Perhaps most shocking is recent allegations from the American Airlines pilots’ union that airlines are intentionally scheduling flights they can’t staff due to a pilot shortage.
That is simply unacceptable.
Let’s be clear. During the pandemic, when air travel came to a near halt, U.S. taxpayers came to the rescue and gave $54 billion to the airline industry. The top eight airlines alone received nearly $50 billion in taxpayer assistance from the federal government.
Given all of the generous taxpayer support that has been provided to the airline industry, all of us have a responsibility to make sure that passengers and crew members are treated with respect, not contempt.
Therefore, I am calling on Secretary Buttigieg to take the following actions:
1. Require airlines to promptly refund passengers for flights that have been delayed over an hour. Under current law, airline customers are entitled to a refund if the airline makes a significant schedule change and/or significantly delays a flight and the consumer chooses not to travel. However, the Department of Transportation has not issued clear guidance for what constitutes a “significant” change or delay. We must require airlines to provide ticket refunds and alternative transportation to all passengers for flights delayed between one and four hours.
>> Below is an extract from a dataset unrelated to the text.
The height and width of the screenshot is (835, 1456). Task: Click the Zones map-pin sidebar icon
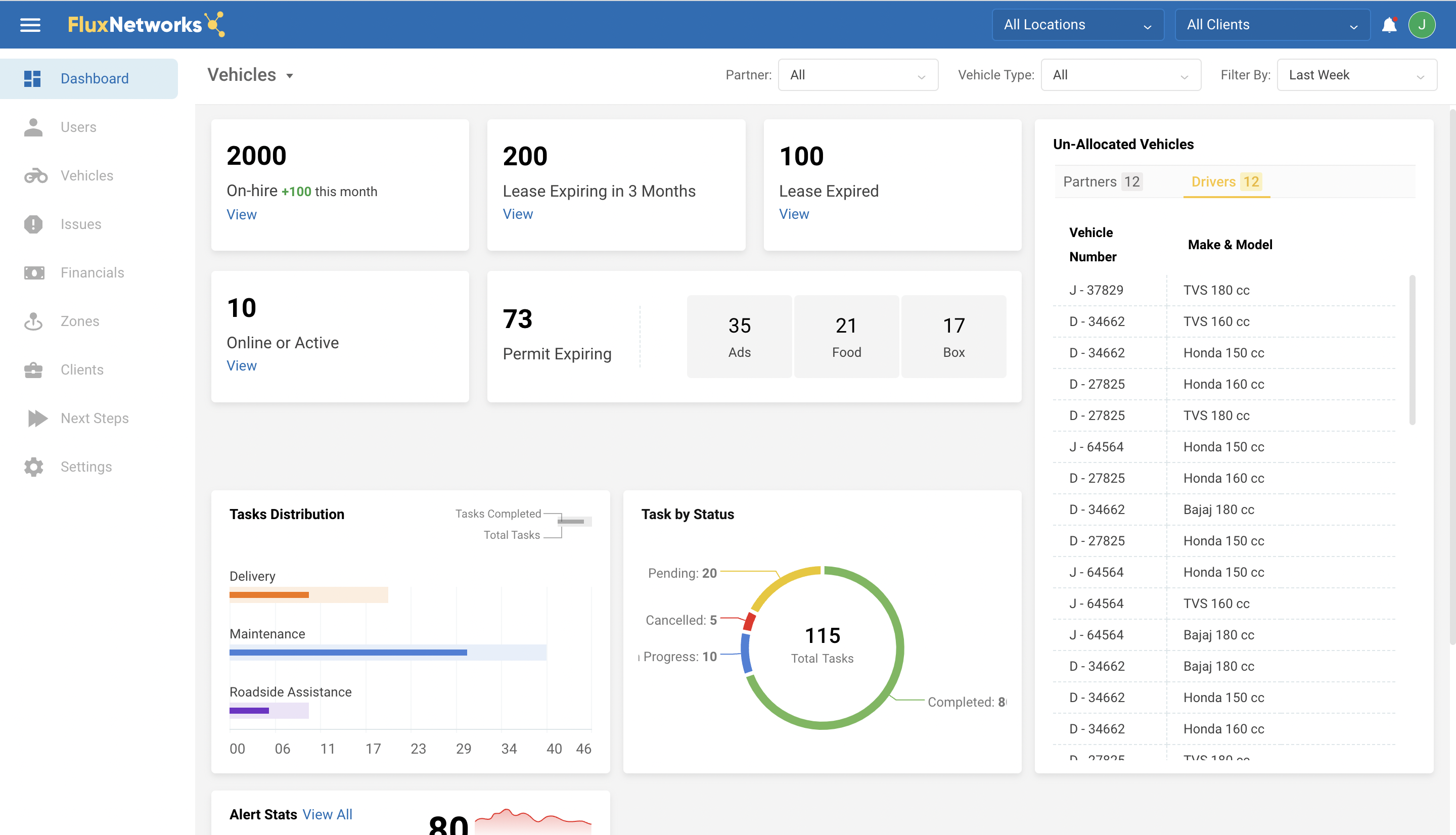click(33, 321)
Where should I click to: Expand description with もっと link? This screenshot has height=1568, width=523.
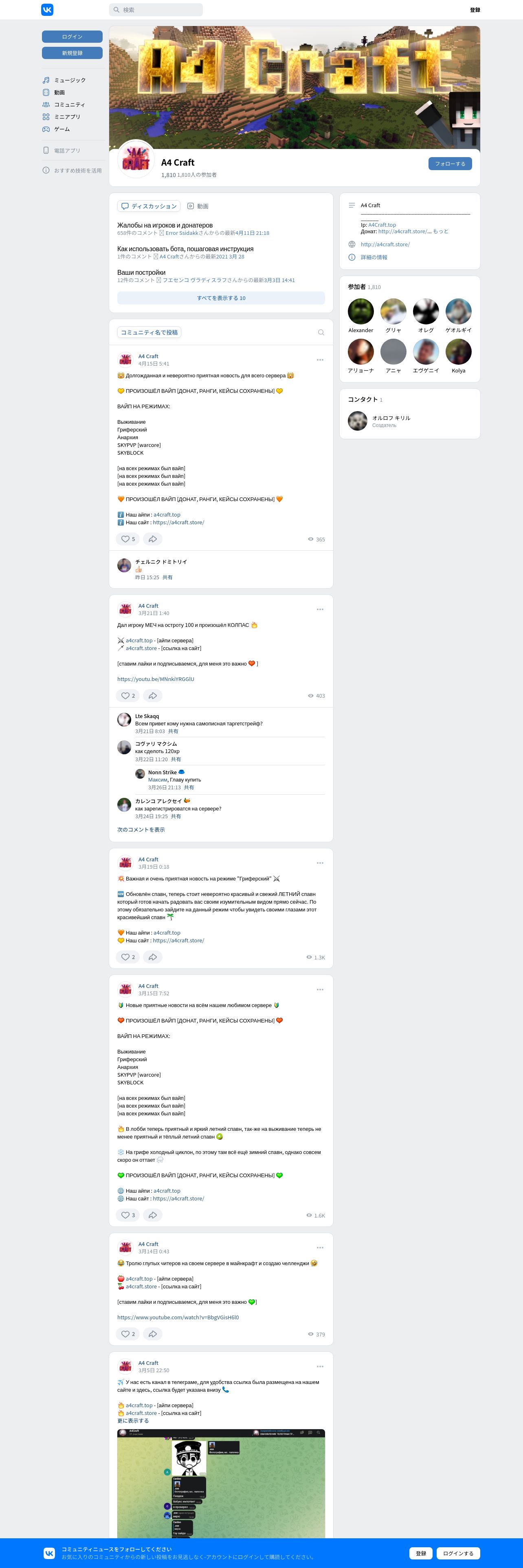[441, 231]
Further, airlines must be required to cover the meals and lodging for all passengers of flights delayed more than four hours in addition to a ticket refund and alternative means of transportation. Passengers should not be forced to spend hundreds or thousands of dollars on lodging or other last-minute flight bookings after long delays and cancellations.
2. Impose fines on airlines for flights that are delayed more than two hours. In 2009, it was not uncommon for airline passengers to be stuck on the tarmac for hours on end. To address this problem, then-Transportation Secretary Ray LaHood under the Obama Administration implemented the Tarmac Delay Rule which fines airlines up to $27,500 per passenger for allowing domestic flights to sit on the tarmac for more than three hours and international flights to remain on the tarmac for more than four hours without providing passengers an opportunity to deplane. Ten months after this rule was enacted tarmac delays went down by nearly 98 percent.
I am asking Secretary Buttigieg to strengthen and expand this regulation by imposing the full fine of $27,500 per passenger for all domestic flights that are delayed more than two hours and all international flights that are delayed more than three hours when passengers are forced to wait on the tarmac. Further, I am calling for a fine of $15,000 per passenger for all domestic flights that are delayed more than two hours and all international flights that are delayed more than three hours for reasons that are not weather-related.
3. Impose fines on airlines for scheduling flights that they are unable to properly staff. Airlines must be fined $55,000 per passenger if they cancel flights that they know cannot be fully staffed. We cannot allow airlines to increase revenue by encouraging Americans to book flights that corporate executives understand will never take off because of staffing shortages.
Taxpayers bailed out the airline industry during their time of need. Now, it is the responsibility of the airline industry and the Department of Transportation to ensure, to the maximum extent possible, that the flying public and crew members are able to get to their destinations on time and without delay.
Thank you for joining me in calling for immediate action on this important issue.